• Text segment:
★ ★ ★ ★ ★
Lutyens’ Mughal Gardens

Today we visited the sumptuous Mughal Gardens that lie behind the President’s Palace (Rashtrapati Bhavan) in New Delhi. Normally private, the gardens are opened free of charge to the public for just a few weeks every February and March, when flowering in the gardens is at its peak. [Sadly, for security reasons, cameras are not allowed, so I am using images from other sources for this post.]

Aerial view of the main part of the Mughal Gardens, with the palace in the background. Image from India Perspectives Vol 24.

A successful mix of Indian and European influences, the fifteen acres of gardens were laid out by Edwin Lutyens, the British architect who designed the palace itself and much of the surrounding colonial city of New Delhi in the 1920s and 30s.

Plan of the Mughal Gardens, from Irving, Indian Summer.

As this plan shows, the gardens divide into three areas: first, the grand section immediately behind the palace with its lotus fountains and spectacular stepped geometry. At the other (western) end, there is a more private butterfly garden around a gentle circular pool and, joining these two together, is a long narrow walled garden, edged on both sides by tennis courts, and planted with roses and bougainvillea.

Lotus fountain and flower beds in the main garden, January 2010, from the Aga Khan Visual Archive.

The circular pool, in January 2010, from the Aga Khan Visual Archive.

Pergola and rose beds in the narrow walled garden, from the Aga Khan Visual Archive.

Lutyens was famously not a fan of Indian architecture (or indeed of Indians). He described the former as “cumbrous, ill-constructed… the building style of children” and dismissed the latter as “odd people with odd names.” With such views commonly held, Lutyens and the other Brits involved in the creation of New Delhi debated how far Indian influences should be reflected in the design of their colonial capital. For the palace gardens and other landscape features, the issue was coloured by two important books published during the time New Delhi was being built, and both probably deliberately seeking to influence the debate in favour of traditional Mughal elements: first, Constance Mary Villiers Stuart’s Gardens of the Great Mughals, published in 1913; and second, Indian Gardens [Indische Gärten], also by a woman, Marie Luise Gothein, which appeared in 1926. Certainly Lutyens’ original plans for an artlessly planted English-style garden behind the palace were to change dramatically.
★ ★ ★ ★ ★
In the post about the Mughal Gardens, which two months are the gardens open to the public?

• Records shown:
★ ★ ★ ★ ★
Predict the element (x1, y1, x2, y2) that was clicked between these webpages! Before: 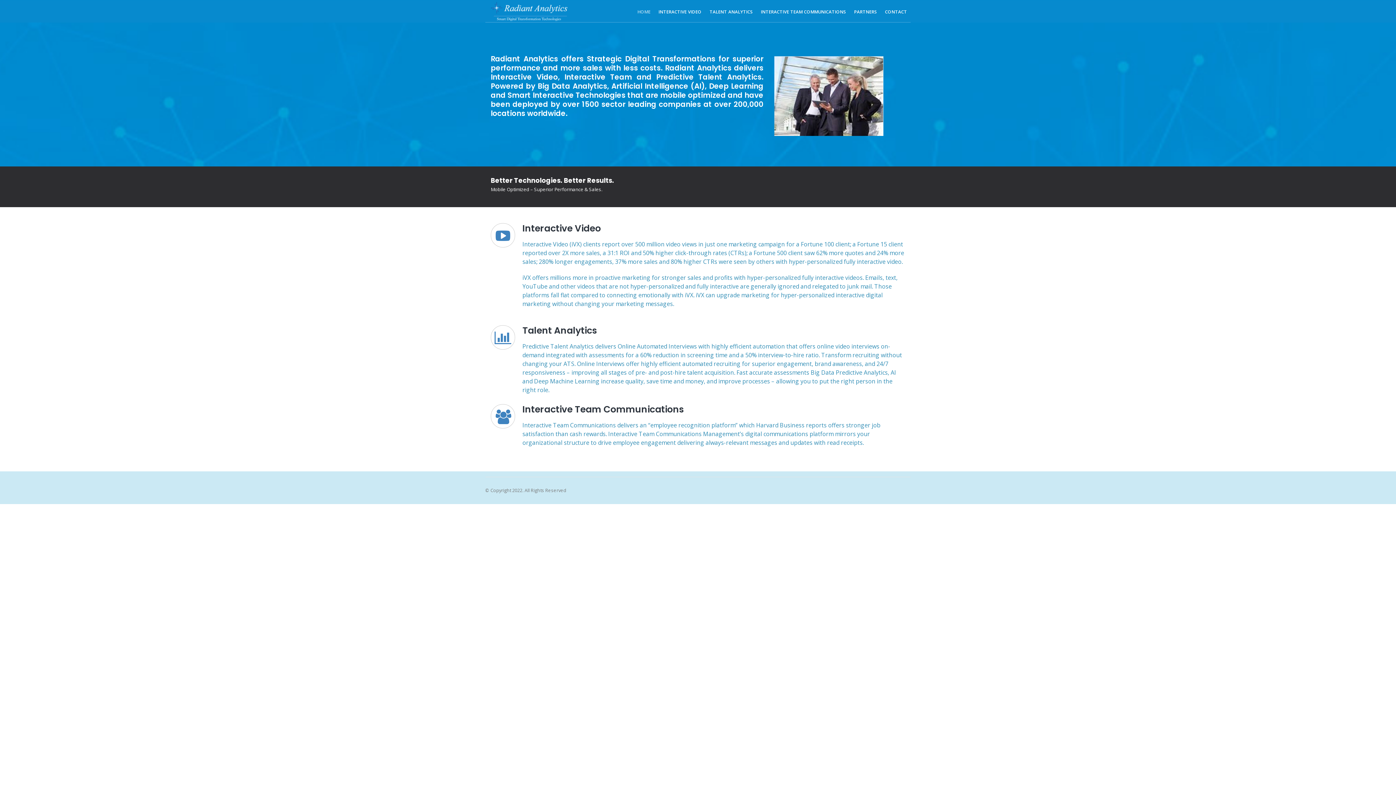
★ ★ ★ ★ ★
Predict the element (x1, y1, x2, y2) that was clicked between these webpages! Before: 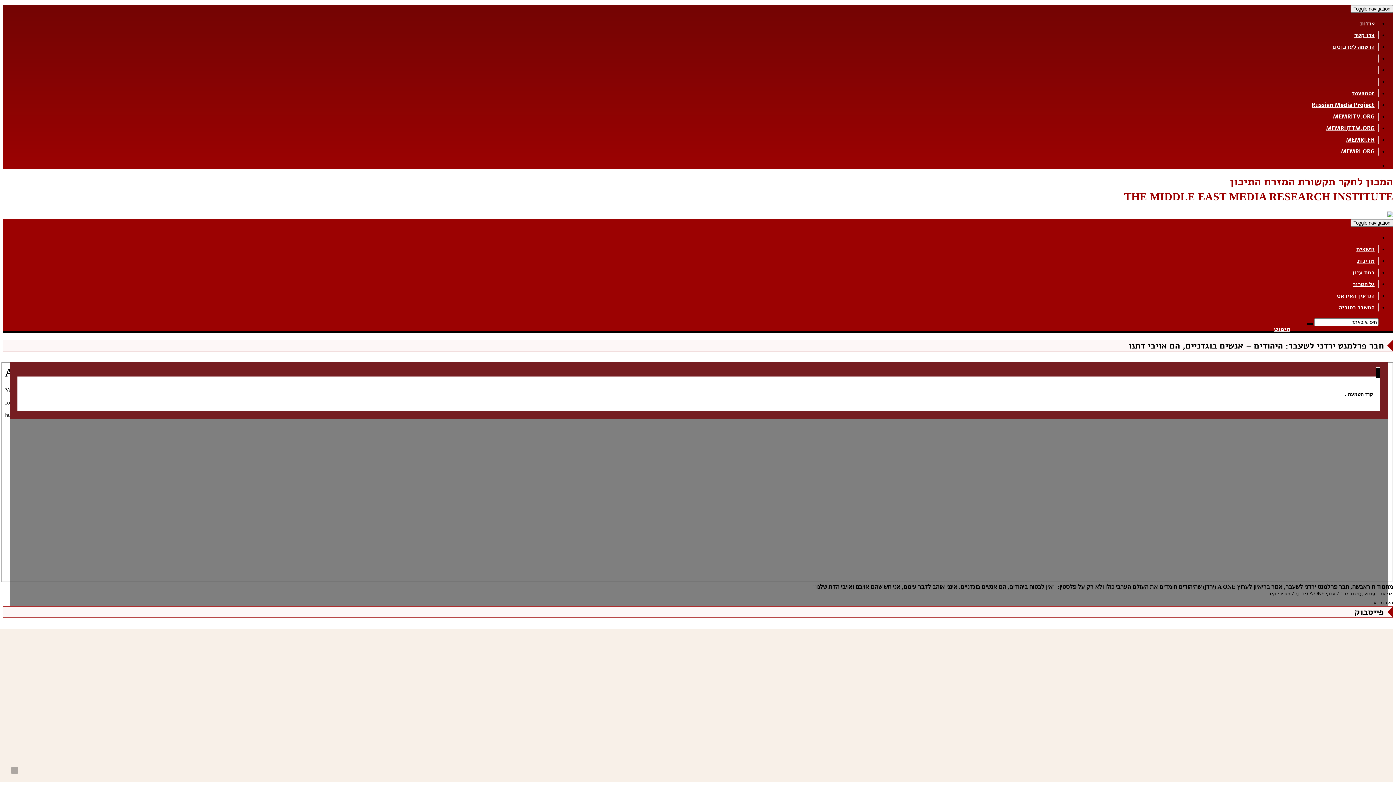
★ ★ ★ ★ ★
• Completed task: February and March.